Recognizing subdivisions
For projects dealing with printed books, recognizing subdivisions is usually fairly straightforward. Any subdivisions which are important to the comprehension of the text have typically been clearly signalled by the printer, using headings, ornamental dividers, or other typographical signals. A crucial part of the document analysis is determining what signals are used.
However, there are at least three kinds of cases where recognizing subdivisions may be more complex:
- In very cheaply printed books, subdivisions may have been marked haphazardly, or idiosyncrasies of printing may obscure subdivision markers.
- In very early printed books, the conventions of sectioning are not as firmly evident as in later books, and in particular the rules we expect (e.g. of a clear hierarchy of subdivisions, sub-subdivisions, etc. in an outlinable form) are not in evidence.
- Certain narrative genres contain cases where textual subdivisions are signalled only by the narrative (for instance, nested stories, signalled perhaps by a phrasing like So she began the tale of the beggar’s wife…) rather than by any clear printed mark.

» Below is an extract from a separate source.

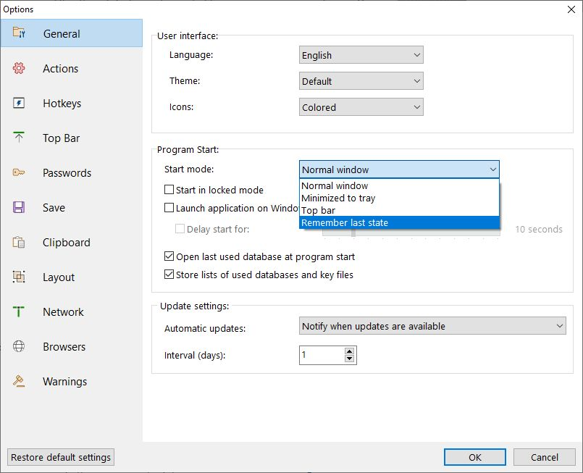The height and width of the screenshot is (473, 583).
Task: Click the Delay start slider thumb
Action: (353, 233)
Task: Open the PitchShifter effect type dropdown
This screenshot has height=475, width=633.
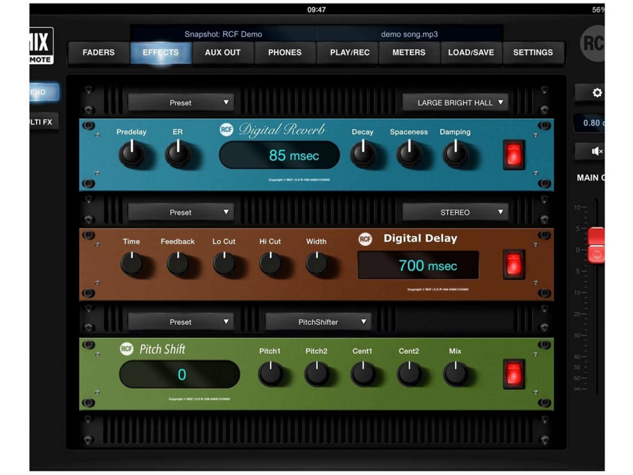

In cases like these, not only may the boundary between subdivisions be unclear, but even the manner in which they nest within one another; it may be unclear, for instance, whether a given story is being told by a speaker or by a character in the speaker’s story.
In these situations, one might imagine wanting to indicate alternative boundary points (for instance, to show that a given subdivision might begin in one of two possible places), or indicate uncertainty about a boundary point. This kind of encoding is certainly possible, although using the information might prove more difficult; you would need to think carefully about what sort of behavior you want from your interface. Before undertaking encoding of this sort, it would be worth thinking about what it would gain you, and how you plan to use it if at all.